• TASK INPUTS:

■ ■ ■ ■

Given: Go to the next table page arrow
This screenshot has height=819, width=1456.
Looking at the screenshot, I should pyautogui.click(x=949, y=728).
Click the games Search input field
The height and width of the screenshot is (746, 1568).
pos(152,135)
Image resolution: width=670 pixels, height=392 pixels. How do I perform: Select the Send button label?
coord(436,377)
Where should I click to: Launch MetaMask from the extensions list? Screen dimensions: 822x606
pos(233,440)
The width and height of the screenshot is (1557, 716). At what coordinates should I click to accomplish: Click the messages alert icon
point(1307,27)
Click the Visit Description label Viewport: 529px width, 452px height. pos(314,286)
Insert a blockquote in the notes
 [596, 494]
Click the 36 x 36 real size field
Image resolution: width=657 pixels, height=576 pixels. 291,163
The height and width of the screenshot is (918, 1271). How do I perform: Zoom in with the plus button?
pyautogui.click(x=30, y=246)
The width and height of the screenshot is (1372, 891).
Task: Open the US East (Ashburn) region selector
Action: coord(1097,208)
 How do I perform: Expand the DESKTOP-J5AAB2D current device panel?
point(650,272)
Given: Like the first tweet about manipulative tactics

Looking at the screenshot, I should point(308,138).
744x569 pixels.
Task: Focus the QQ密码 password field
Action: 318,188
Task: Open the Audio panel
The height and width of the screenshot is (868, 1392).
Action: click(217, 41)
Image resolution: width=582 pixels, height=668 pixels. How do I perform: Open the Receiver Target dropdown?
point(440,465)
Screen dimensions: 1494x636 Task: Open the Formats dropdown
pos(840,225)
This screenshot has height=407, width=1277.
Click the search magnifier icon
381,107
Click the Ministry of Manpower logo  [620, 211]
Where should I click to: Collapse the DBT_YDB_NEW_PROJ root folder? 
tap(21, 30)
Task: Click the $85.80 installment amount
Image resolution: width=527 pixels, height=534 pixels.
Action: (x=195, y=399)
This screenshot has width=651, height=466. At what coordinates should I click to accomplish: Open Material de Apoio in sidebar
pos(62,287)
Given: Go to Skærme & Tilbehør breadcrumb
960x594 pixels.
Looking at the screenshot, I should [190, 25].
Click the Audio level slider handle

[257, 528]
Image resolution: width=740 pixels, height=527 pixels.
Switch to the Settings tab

■ ■ ■ ■

How many lines in the data above contain the string "what"? Case counts. Reply with the number only.

2